Reliable Vote Transmission
Validator votes are messages that have a critical function for consensus and continuous operation of the network. Therefore it is critical that they are reliably delivered and encoded into the ledger.
- Leader rotation is triggered by PoH, which is clock with high drift. So many nodes are likely to have an incorrect view if the next leader is active in realtime or not.
- The next leader may be easily be flooded. Thus a DDOS would not only prevent delivery of regular transactions, but also consensus messages.
- UDP is unreliable, and our asynchronous protocol requires any message that is transmitted to be retransmitted until it is observed in the ledger. Retransmittion could potentially cause an unintentional thundering herd against the leader with a large number of validators. Worst case flood would be
(num_nodes * num_retransmits).
- Tracking if the vote has been transmitted or not via the ledger does not guarantee it will appear in a confirmed block. The current observed block may be unrolled. Validators would need to maintain state for each vote and fork.
- Send votes as a push message through gossip. This ensures delivery of the vote to all the next leaders, not just the next future one.
- Leaders will read the Crds table for new votes and encode any new received votes into the blocks they propose. This allows for validator votes to be included in rollback forks by all the future leaders.
- Validators that receive votes in the ledger will add them to their local crds table, not as a push request, but simply add them to the table. This shortcuts the push message protocol, so the validation messages do not need to be retransmitted twice around the network.
- CrdsValue for vote should look like this
Each vote transaction should maintain a
wallclock in its data. The merge strategy for Votes will keep the last N set of votes as configured by the local client. For push/pull the vector is traversed recursively and each Transaction is treated as an individual CrdsValue with its own local wallclock and signature.
Gossip is designed for efficient propagation of state. Messages that are sent through gossip-push are batched and propagated with a minimum spanning tree to the rest of the network. Any partial failures in the tree are actively repaired with the gossip-pull protocol while minimizing the amount of data transfered between any nodes.
How this design solves the Challenges
- Because there is no easy way for validators to be in sync with leaders on the leader's "active" state, gossip allows for eventual delivery regardless of that state.
- Gossip will deliver the messages to all the subsequent leaders, so if the current leader is flooded the next leader would have already received these votes and is able to encode them.
- Gossip minimizes the number of requests through the network by maintaining an efficient spanning tree, and using bloom filters to repair state. So retransmit back-off is not necessary and messages are batched.
- Leaders that read the crds table for votes will encode all the new valid votes that appear in the table. Even if this leader's block is unrolled, the next leader will try to add the same votes without any additional work done by the validator. Thus ensuring not only eventual delivery, but eventual encoding into the ledger.

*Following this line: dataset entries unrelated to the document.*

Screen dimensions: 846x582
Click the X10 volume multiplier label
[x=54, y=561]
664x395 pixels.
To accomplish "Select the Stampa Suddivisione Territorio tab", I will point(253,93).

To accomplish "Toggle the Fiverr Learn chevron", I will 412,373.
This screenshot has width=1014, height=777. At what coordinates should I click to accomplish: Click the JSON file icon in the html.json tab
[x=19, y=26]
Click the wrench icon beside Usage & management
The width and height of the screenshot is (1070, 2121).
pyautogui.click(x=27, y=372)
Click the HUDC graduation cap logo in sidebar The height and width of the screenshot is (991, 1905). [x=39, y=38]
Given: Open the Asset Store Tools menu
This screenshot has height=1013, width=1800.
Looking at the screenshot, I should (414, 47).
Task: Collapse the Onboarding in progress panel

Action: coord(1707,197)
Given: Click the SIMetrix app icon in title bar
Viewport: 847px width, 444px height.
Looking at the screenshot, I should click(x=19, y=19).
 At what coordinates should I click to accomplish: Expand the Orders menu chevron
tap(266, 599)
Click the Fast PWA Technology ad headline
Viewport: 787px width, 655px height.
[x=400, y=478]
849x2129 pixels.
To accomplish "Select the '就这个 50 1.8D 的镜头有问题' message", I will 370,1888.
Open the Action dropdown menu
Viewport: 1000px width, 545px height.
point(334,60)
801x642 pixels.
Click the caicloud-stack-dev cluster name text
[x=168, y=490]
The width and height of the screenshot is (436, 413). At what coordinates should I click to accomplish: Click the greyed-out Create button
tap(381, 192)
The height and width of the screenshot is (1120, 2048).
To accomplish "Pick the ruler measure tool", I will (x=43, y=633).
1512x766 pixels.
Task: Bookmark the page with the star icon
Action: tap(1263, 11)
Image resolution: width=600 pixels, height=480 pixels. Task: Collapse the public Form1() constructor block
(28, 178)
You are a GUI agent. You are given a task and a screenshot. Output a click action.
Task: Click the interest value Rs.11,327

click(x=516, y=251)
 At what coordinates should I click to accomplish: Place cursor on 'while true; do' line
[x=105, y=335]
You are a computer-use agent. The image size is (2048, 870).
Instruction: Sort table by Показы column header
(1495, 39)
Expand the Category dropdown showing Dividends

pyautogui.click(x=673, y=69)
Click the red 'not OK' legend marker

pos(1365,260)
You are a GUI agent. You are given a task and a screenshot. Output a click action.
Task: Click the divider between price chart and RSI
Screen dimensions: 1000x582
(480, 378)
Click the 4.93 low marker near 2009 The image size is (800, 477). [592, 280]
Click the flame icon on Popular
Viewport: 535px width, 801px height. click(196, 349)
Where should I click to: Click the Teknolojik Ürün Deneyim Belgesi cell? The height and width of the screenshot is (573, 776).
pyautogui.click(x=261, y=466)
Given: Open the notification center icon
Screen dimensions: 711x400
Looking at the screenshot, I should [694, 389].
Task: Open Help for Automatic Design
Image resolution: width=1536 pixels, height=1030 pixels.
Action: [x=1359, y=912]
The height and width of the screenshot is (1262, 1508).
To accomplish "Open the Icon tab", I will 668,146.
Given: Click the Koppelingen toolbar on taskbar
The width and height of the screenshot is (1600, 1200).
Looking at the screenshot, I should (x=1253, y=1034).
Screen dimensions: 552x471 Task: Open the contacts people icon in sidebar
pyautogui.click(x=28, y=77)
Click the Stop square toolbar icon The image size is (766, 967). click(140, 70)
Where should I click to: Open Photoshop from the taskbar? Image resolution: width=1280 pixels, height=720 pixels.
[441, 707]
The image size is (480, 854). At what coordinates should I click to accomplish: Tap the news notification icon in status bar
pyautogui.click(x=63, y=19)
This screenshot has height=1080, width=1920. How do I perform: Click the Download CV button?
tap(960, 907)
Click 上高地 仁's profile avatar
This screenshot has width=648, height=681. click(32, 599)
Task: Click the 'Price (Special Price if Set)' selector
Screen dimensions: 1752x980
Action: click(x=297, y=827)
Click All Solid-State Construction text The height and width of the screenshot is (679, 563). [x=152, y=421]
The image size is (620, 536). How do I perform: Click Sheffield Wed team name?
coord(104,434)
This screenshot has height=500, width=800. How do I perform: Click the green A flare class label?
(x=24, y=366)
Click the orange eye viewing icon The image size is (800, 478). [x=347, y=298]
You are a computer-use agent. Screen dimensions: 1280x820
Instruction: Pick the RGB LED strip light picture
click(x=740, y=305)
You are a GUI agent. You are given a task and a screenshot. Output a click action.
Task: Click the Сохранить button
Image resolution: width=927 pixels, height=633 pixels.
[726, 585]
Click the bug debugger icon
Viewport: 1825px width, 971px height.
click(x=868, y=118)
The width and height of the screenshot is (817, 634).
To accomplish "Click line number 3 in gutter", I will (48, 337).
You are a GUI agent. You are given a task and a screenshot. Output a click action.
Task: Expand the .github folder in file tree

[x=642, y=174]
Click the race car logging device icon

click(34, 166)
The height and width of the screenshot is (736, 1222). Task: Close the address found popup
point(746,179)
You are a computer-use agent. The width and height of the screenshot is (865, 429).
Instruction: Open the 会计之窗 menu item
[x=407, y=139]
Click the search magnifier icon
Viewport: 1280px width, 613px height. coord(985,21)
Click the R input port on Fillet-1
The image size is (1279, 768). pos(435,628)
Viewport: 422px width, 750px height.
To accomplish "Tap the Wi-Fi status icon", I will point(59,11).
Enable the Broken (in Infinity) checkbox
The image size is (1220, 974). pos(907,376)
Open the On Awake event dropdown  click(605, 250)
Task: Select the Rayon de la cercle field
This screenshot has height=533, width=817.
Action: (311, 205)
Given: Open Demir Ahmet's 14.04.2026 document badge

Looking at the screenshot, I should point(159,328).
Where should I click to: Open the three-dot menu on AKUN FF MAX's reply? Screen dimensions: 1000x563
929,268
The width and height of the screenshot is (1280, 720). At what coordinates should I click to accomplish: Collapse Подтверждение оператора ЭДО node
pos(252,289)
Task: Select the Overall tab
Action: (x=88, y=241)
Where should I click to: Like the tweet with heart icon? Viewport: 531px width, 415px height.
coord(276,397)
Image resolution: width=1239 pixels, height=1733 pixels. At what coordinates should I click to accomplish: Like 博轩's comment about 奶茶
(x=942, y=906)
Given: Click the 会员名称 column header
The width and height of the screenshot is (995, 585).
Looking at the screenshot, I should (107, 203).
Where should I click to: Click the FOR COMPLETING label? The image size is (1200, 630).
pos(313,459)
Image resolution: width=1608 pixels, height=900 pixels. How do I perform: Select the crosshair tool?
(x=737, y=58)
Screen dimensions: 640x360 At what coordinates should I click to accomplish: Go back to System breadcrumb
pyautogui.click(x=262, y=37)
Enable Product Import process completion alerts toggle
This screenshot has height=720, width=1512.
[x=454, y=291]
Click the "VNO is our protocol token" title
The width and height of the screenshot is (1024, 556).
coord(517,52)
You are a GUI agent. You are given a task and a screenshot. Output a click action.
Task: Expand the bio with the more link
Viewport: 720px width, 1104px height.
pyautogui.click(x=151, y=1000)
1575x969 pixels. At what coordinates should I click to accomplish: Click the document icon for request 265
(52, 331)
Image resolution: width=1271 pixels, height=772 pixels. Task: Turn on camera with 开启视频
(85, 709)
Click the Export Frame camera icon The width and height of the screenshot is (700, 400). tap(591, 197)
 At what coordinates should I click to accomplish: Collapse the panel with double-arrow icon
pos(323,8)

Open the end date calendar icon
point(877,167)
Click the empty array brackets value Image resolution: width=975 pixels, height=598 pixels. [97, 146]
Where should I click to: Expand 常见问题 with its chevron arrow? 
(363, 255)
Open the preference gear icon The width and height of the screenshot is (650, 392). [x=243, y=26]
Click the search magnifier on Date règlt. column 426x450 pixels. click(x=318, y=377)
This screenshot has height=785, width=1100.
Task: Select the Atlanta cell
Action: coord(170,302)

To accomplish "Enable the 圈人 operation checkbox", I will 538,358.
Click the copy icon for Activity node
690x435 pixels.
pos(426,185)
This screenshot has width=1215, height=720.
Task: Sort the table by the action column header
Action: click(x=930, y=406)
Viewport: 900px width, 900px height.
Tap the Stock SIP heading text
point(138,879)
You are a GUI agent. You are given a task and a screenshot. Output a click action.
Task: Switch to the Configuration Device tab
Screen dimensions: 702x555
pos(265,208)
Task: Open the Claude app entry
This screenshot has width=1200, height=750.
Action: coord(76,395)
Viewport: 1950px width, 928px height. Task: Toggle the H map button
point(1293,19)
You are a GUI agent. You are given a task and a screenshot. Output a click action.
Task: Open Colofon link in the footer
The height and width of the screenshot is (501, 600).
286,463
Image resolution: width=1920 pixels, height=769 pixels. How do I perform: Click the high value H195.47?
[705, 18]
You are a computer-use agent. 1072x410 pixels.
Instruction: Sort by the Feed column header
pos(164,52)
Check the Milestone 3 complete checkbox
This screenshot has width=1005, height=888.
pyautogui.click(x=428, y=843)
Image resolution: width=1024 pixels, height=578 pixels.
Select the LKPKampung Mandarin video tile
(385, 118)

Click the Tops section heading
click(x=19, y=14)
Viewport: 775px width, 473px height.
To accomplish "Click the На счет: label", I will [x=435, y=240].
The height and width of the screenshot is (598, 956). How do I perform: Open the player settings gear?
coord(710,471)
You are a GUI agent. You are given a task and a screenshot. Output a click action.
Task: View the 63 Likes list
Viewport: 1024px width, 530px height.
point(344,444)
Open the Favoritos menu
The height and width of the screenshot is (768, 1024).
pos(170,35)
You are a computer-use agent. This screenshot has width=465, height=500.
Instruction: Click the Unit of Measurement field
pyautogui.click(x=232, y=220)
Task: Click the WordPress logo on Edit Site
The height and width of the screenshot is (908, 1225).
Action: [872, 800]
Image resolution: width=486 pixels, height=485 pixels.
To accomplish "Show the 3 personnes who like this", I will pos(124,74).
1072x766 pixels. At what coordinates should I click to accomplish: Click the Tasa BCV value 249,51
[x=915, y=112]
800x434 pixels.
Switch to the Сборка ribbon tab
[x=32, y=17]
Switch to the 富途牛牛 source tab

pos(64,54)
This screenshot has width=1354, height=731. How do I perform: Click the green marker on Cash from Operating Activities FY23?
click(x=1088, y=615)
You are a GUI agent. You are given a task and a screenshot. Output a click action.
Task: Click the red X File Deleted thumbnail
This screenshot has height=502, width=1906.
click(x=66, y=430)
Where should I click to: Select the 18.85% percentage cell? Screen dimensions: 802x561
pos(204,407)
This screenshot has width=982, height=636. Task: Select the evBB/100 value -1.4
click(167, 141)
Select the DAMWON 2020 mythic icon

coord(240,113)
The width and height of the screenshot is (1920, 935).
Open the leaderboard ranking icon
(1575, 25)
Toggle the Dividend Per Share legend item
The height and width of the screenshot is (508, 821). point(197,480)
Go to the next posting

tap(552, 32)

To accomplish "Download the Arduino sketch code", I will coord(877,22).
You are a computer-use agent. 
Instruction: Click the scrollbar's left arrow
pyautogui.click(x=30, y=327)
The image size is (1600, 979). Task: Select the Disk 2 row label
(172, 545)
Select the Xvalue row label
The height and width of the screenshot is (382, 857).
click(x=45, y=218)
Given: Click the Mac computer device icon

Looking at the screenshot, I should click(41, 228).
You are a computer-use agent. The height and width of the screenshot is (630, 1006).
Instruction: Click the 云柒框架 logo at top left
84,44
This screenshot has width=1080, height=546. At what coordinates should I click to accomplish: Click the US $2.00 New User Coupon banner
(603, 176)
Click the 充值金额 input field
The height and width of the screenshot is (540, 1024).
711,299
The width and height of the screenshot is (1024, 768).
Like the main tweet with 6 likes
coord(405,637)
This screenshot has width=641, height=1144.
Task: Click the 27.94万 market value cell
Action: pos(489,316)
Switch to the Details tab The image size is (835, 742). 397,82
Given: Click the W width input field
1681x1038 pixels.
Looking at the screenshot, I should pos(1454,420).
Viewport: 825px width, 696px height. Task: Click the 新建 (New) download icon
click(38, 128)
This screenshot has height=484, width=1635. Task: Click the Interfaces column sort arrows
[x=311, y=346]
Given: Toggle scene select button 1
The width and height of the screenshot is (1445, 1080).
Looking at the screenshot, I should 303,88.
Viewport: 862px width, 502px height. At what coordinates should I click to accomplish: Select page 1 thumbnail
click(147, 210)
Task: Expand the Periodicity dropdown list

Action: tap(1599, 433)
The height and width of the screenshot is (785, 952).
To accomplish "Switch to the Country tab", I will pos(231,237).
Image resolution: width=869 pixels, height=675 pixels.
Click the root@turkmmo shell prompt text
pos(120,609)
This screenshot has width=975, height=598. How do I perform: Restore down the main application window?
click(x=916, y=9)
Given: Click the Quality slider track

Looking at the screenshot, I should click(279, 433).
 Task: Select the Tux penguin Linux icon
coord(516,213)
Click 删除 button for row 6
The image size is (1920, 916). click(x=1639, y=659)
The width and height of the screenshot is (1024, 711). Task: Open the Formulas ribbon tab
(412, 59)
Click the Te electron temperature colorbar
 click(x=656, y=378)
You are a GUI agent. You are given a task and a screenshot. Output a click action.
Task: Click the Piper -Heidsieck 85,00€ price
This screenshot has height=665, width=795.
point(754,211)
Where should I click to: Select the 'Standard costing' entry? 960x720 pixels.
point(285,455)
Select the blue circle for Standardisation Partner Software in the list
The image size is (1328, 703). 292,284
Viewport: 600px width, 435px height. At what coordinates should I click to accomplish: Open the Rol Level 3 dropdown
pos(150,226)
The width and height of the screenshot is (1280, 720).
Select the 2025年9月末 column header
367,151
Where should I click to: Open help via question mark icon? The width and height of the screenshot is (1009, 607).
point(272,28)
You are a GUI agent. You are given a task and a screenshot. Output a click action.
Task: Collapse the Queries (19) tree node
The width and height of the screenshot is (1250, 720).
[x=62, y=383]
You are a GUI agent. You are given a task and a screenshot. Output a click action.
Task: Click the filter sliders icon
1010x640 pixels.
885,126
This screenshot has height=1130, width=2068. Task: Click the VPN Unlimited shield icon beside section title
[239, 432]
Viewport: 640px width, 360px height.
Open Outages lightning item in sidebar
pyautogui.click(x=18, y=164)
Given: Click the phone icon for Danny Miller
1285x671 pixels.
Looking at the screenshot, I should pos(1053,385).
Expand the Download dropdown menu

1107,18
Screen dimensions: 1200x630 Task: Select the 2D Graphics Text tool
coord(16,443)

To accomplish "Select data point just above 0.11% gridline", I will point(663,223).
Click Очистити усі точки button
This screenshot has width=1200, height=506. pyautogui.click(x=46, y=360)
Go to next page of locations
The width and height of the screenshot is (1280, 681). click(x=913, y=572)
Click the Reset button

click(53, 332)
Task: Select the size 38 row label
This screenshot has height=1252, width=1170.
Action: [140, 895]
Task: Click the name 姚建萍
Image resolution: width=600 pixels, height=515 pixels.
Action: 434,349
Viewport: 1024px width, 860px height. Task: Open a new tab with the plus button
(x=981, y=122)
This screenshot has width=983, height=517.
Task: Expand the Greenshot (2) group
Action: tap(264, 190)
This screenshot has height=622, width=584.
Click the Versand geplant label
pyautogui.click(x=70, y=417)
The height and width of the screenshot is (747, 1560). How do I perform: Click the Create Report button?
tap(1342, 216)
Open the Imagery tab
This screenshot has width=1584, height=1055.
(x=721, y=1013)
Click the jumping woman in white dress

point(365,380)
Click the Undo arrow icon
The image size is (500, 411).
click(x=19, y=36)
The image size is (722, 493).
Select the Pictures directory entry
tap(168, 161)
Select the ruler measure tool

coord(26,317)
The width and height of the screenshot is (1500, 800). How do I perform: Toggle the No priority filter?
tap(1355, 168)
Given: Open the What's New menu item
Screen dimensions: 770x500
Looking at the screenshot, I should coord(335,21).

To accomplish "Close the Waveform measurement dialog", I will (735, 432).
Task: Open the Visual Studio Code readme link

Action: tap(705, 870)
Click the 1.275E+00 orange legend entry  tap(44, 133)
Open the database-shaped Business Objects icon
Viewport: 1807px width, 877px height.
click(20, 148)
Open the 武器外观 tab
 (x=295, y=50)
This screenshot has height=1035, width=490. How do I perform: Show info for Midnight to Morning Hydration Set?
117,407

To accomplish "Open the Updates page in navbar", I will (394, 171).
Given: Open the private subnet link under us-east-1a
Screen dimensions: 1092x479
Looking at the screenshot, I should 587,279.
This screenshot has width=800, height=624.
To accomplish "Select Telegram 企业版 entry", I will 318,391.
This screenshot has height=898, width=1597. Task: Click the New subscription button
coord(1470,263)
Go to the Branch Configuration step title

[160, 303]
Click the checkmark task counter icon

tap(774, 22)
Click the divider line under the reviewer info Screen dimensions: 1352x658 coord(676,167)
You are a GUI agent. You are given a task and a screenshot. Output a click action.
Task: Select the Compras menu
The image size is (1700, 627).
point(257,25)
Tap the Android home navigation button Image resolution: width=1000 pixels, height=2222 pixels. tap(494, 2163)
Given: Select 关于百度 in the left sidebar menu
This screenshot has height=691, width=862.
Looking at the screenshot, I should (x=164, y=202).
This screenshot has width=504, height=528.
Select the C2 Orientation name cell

- Worst case propagation time to the next leader is Log(N) hops with a base depending on the fanout. With our current default fanout of 6, it is about 6 hops to 20k nodes.
- The leader should receive 20k validation votes aggregated by gossip-push into MTU-sized shreds. Which would reduce the number of packets for 20k network to 80 shreds.
- Each validators votes is replicated across the entire network. To maintain a queue of 5 previous votes the Crds table would grow by 25 megabytes.
(20,000 nodes * 256 bytes * 5).
Two step implementation rollout
Initially the network can perform reliably with just 1 vote transmitted and maintained through the network with the current Vote implementation. For small networks a fanout of 6 is sufficient. With small network the memory and push overhead is minor.
Sub 1k validator network
- Crds just maintains the validators latest vote.
- Votes are pushed and retransmitted regardless if they are appearing in the ledger.
- Fanout of 6.
- Worst case 256kb memory overhead per node.
- Worst case 4 hops to propagate to every node.
- Leader should receive the entire validator vote set in 4 push message shreds.
Sub 20k network
Everything above plus the following:
- CRDS table maintains a vector of 5 latest validator votes.
- Votes encode a wallclock. CrdsValue::Votes is a type that recurses into the transaction vector for all the gossip protocols.
- Increase fanout to 20.
- Worst case 25mb memory overhead per node.
- Sub 4 hops worst case to deliver to the entire network.
- 80 shreds received by the leader for all the validator messages.